## Segmen Dokumen:
#####

Dengan peran ini dapat dikatakan perawat adalah sumber informasi yang
berkaitan dengan kondisi spesifik klien (Ali Z.H, 2002:5-9).
Menurut Lokakarya Nasional (1998), peran perawat adalah :
1) Pelaksana pelayanan keperawatan
2) Pengelola pelayanan keperawatan dan institusi pendidikan
3) Pendidik dalam keparawatan
4) Peneliti dan pengembang keperawatan
Menurut para sosiolog peran perawat adalah :
1) Peran terapeutik yaitu kegiatan yang ditujukan langsung pada
pencegahan dan pengobatan penyakit.
2) Expressive/mother substitute role yaitu kegiatan yang bersifat
langsung dalam menciptakan lingkungan dimana klien merasa aman,
diterima, dilindungi, dirawat dan didukung oleh perawat itu. Menurut
Johnson dan Mortin (1989), peran ini bertujuan untuk menghilangkan
kegagalan dalam kelompok pelayanan.
Menurut Schulman (1986), peran perawat adalah hubungan perawat
dan klien sama dengan hubungan ibu dan anak, antara lain :
18
19
1) Hubungan interpersonal disertai dengan kelembutan hati dan rasa
kasih sayang.
2) Melindungi dari ancaman dan bahaya
3) Memberi rasa nyaman dan aman
4) Memberi dorongan untuk mandiri (Wijono D, 2002:36).
Selama beberapa dekade terakhir, keperawatan telah mengalami
perubahan-perubahan yang mengagumkan, terutama melalui munculnya gerakan
reformasi profesional pada tahun 1970-an yang disebut “Keperawatan Baru”
(Salvage, 1992). Unsur sentral dari ideologi keperawatan baru adalah hubungan
antara perawat dengan pasien. Fokus perawatan beralih dari pendekatan yang
berorientasi pada medis-penyakit ke model yang berfokus pada orang dan
bersifat pribadi. Disini pasien dilihat sebagi partisipan yang aktif dan bukan
penerima perawatan yang pasif. Dalam konteks yang sama, peran pengasuhan
dari perawat tidak lagi berpusat pada fungsi-fungsi biologis pasien tetapi telah
meluas ke aspek-aspek psiko-sosial individu.

#####

## Tindakan yang Diperlukan:
Tolong sebutkan nama gerakan reformasi profesional keperawatan yang muncul pada tahun 1970-an menurut segmen dokumen di atas.

## Bagian Data:

#####

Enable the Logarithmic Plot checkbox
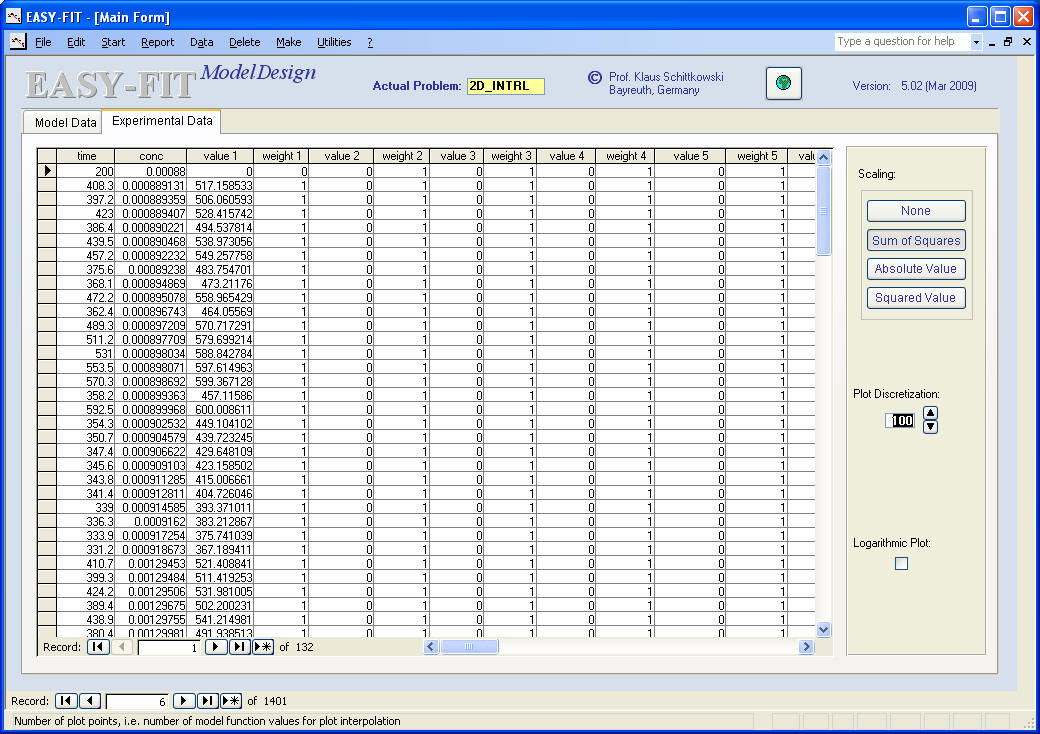This screenshot has height=734, width=1040. coord(901,564)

#####

## Hasil Tugas:
Gerakan tersebut disebut "Keperawatan Baru".